Una revisión de las investigaciones de la Academia de la Ciencia de los Estados Unidos, afirma que "la tercera parte de los niños que sufrieron abusos o se vieron expuestos a la violencia paterna, se convierten en adultos violentos". Es cierto, ya que los menores aprenden a definirse, a entender el mundo, y a relacionarse con él, a partir de lo que observan en su entorno más próximo, y en este sentido, la familia es el agente socializador más importante. Los niños y niñas que crecen en hogares violentos aprenden e interiorizan una serie de creencias y valores negativos entre los que se encuentran los estereotipos de género, desigualdades entre hombre/mujer, las relaciones con los demás, así como sobre la legitimidad del uso de la violencia como medio de resolver conflictos, que sientan las bases de maltratos futuros en las relaciones de pareja.

La mayoría de los autores sostienen que la tendencia observada es que las niñas se identifiquen con el rol materno, adoptando conductas de sumisión, pasividad y obediencia; y los niños con el rol paterno, adoptando posiciones de poder y privilegio. Conductas que reflejan la socialización diferencial de género, un factor que actúa en el origen y mantenimiento de la violencia contra las mujeres, y que se trasmite no solo intrafamiliarmente, sino a través de toda la sociedad. Por fortuna, no siempre es así.
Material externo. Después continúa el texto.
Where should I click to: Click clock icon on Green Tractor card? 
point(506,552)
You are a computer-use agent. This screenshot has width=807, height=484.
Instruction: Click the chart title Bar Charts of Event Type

A menudo resulta difícil separar las causas de las consecuencias: crecer en una familia en la que la madre es objeto de abusos es una vía importante para que el ciclo de la violencia doméstica se perpetúe, sin embargo, existen mecanismos que rompen el ciclo del maltrato y disminuyen la proporción de hogares que sufren de violencia intrafamiliar en la siguiente generación. Aun siendo relevante que la violencia contra las madres es trasmitida de forma vicaria a los hijos e hijas, y sin duda es un factor predictor de victimización, también es cierto que una intervención terapéutica y un buen apoyo familiar y social, son fundamentales para el sano desarrollo de los menores; y que los antecedentes inmediatos en la vida adulta, como adaptación a la vida cotidiana, calidad de relación de pareja, autoestima, habilidades de comunicación y de resolución de problemas, y capacidad de resistencia, desempeñan un papel más importante que los antecedentes de maltrato a la infancia.

Como conclusión, podría decirse que uno de los mitos que hay que superar es que la violencia de género sólo forma parte de los conflictos de pareja. Está demostrado que el maltrato a la mujer se extiende a sus hijos e hijas, afectando negativamente su bienestar y su desarrollo, con secuelas a largo plazo; llegando incluso a transmitirse a sucesivas generaciones.